R MasterClass Final Project: Global Statistics Dashboard

Introduction

This project is a culmination of the skills and knowledge you’ve gained throughout the course. Your task is to create an interactive dashboard published to GitHub Pages, showcasing statistics in a visually engaging way. You will choose one or several datasets on global indicators from Gapminder or other sources, clean and prepare the data, and create a multi-page quarto dashboard with interactive visualizations.

Timeline and Deadlines

  • Preliminary Peer Review: During our final workshop (December 11, 2024) you will present a draft of one page of your dashboard to a group of peers and instructors for feedback. You will submit a qmd and html file of your preliminary dashboard by that Sunday, December 15, 2024, 23:59 GMT.
  • Final Deadline: January 12, 2025, 23:59 GMT. You will submit your Quarto file containing your dashboard and a link to your deployed on GitHub Pages and GitHub repository.

Data Requirements and Acquisition

Data Sources

You should choose one or several datasets on global indicators from Gapminder’s data repository. Gapminder provides a vast repository of country-level statistics on a wide range of topics, including health, education, economy, environment, and gender.

While Gapminder is recommended for its ease of access and breadth of indicators, you are welcome to to explore other datasets that might offer other details.

These could be other global datasets with country-level data, such as those from the WHO World Malaria Report, World Bank Open Data, or IHME | GHDx.

Importantly, whatever dataset you select should have a geographical component that can be visualized on a map, as maps are a key requirement of the rubric (see further below).

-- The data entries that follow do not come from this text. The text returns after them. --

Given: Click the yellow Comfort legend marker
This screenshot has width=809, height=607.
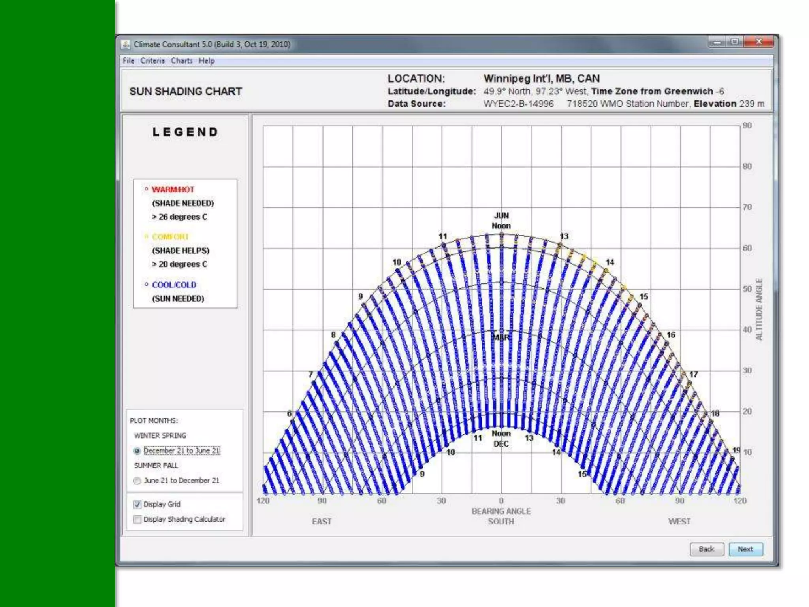Looking at the screenshot, I should (x=147, y=237).
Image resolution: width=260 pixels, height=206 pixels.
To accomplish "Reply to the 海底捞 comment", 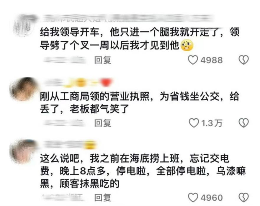I will (103, 197).
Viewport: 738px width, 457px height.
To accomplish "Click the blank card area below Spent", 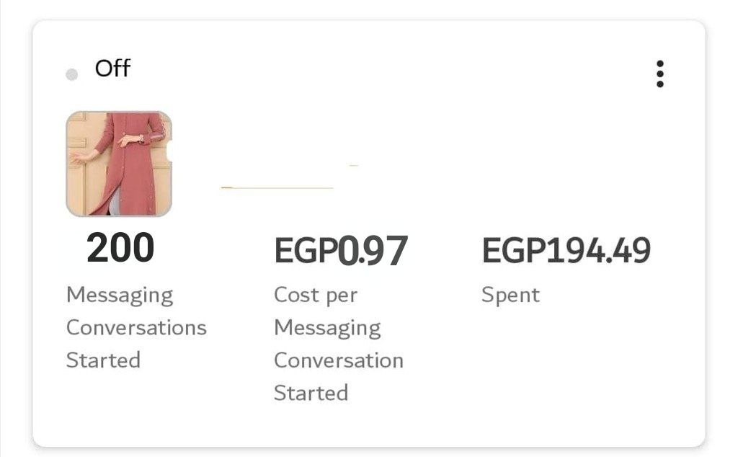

Exploring Gapminder datasets

  1. Visit the Gapminder’s data repository and browse the indicators from the dropdown menu. You can use the search box to look for topics of interest.

  2. Preview the spreadsheet and read more about the indicator. Ensure the dataset is relatively complete with minimal missing entries, especially in recent years. You can click on the icons in “VIEW AS: 🎈〽️” to visualize the data as a bubble plot or line chart.

  3. You can also create exploratory visualizations of any indicator with Gapminder tools. By default, it shows bubble plot of Life expectancy vs. GDP per capita, sized by Population, but you can customize the plot by choosing different indicators or different types of visualizations

    You can choose different plot types from the dropdown menu at the top left of the page. Maps, Trends, and Ranks are particularly useful visualizations.

Selecting your Data

Here are a few steps and considerations for selecting your data:

  • Comprehensiveness: Check for data completeness. Ideally should have at least 10 years with minimal missing entries.

  • Relevance: Choose data that is up-to-date. Avoid datasets with outdated statistics (e.g., malaria case data is only recorded until 2006).

  • Relationships: While we require you to choose only one indicator, consider analyzing relationships between two or more indicators. For example, you could compare trends in sanitation levels with child mortality, or how TB incidence correlates with HIV incidence.

Downloading the Data

Choose indicators that appeal to you and download the data in CSV format using the “DOWNLOAD AS: ⏬CSV” option.

Gapminder also provides country metadata here. This contains useful variables you may want to join with your indicator dataset. Key variables of interest might be:

  • Country codes: Standardized 3-letter country codes, same as ISO. Useful for joining with other datasets.

  • Regions: Geographic divisions to group and summarize by. Useful for comparing indicators across continents.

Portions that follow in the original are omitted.